- [SOURCE EXCERPT]
::::

No microscopy teaching this month, because I was hosting the British Association for Ophthalmic Pathology meeting. For this post, I’m going to reflect a bit on how I ran the meeting, in case future meeting organisers find my thoughts useful. This isn’t a comprehensive “How to organise an academic conference” post, just some random thoughts on what I did, and what could be done. You have to bear in mind I’m an obsessive, belt-and-braces, micromanager personality which does rather affect my approach to things. I’m also talking about my experience of the BAOP meeting specifically although some of the suggestions may be applicable to other groups.
Setting a date
Date options will depend on availability of your preferred venue(s) and potential clashes with other specialist meetings. In the case of BAOP, I identified 3-4 suitable dates and sent out a Doodle poll to the membership. The date poll was held a year in advance (just after the previous year’s meeting). Some venues won’t hold bookings more than a year in advance, so there was little point in doing the poll earlier.
The BAOP is a national society, but our meetings do attract international delegates. Some of them may need to arrange visas (as well as all delegates needing to make travel/cover arrangements etc) so if you want to maximise attendance, announcing a date several months in advance is helpful.
Our society doesn’t have a budget and so there’s no scope for paid advertisements. Word of mouth works quite well – such as emailing members with a flyer and encouraging them to distribute it to interested colleagues. We had a slight technical glitch with the original BAOP website, although having a “landing page” URL to direct enquiries to and for last-minute announcements is certainly useful. Because I was running this blog anyway, it wasn’t too difficult to redirect enquiries here.

::::

- [MATERIAL SHOWN]
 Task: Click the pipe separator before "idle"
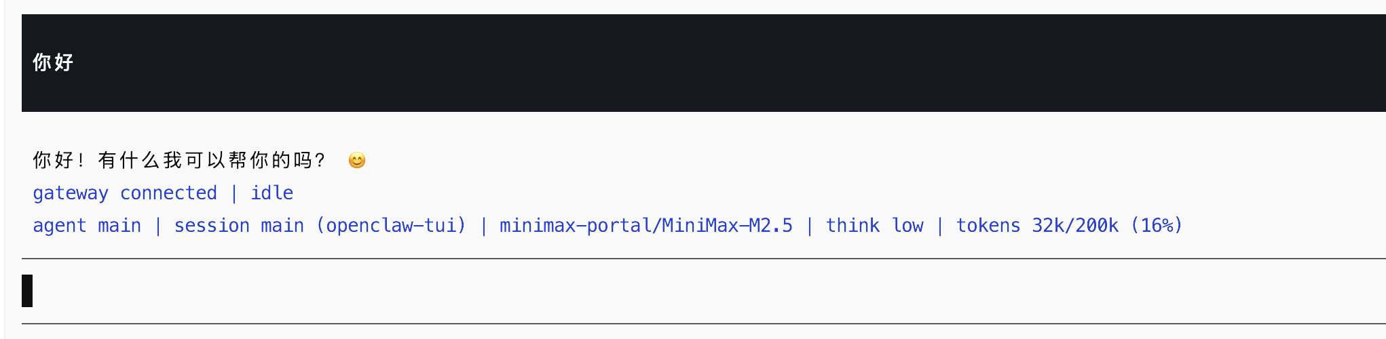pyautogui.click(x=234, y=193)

::::

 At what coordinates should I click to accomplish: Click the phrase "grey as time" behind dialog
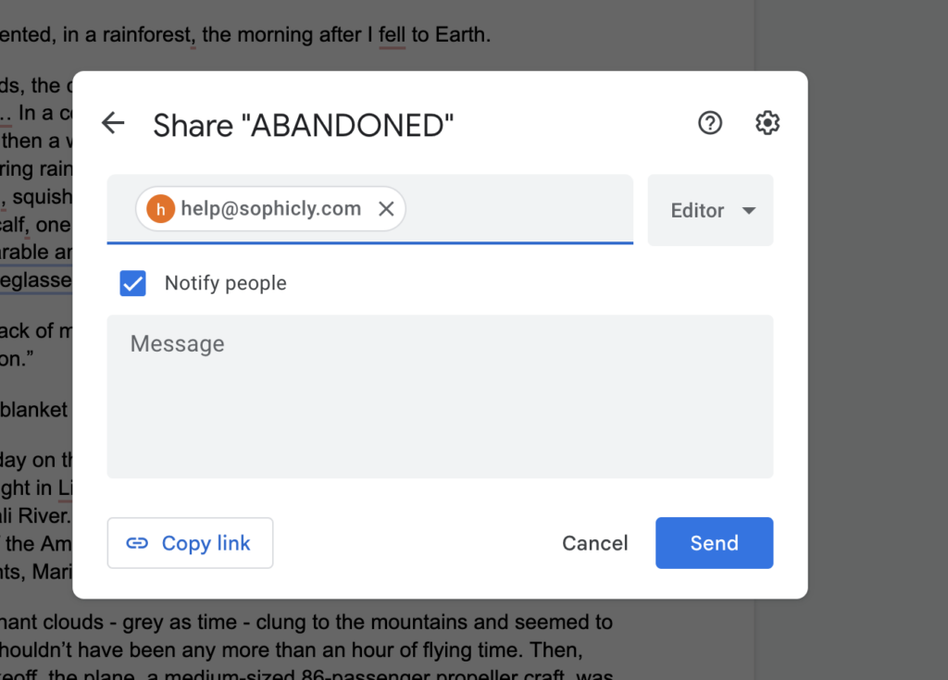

::::

- [GOAL] Copy the meeting-planning post from "Our society doesn’t" down to "redirect enquiries here." word for word.

- [EXERCISE ANSWER]
Our society doesn’t have a budget and so there’s no scope for paid advertisements. Word of mouth works quite well – such as emailing members with a flyer and encouraging them to distribute it to interested colleagues. We had a slight technical glitch with the original BAOP website, although having a “landing page” URL to direct enquiries to and for last-minute announcements is certainly useful. Because I was running this blog anyway, it wasn’t too difficult to redirect enquiries here.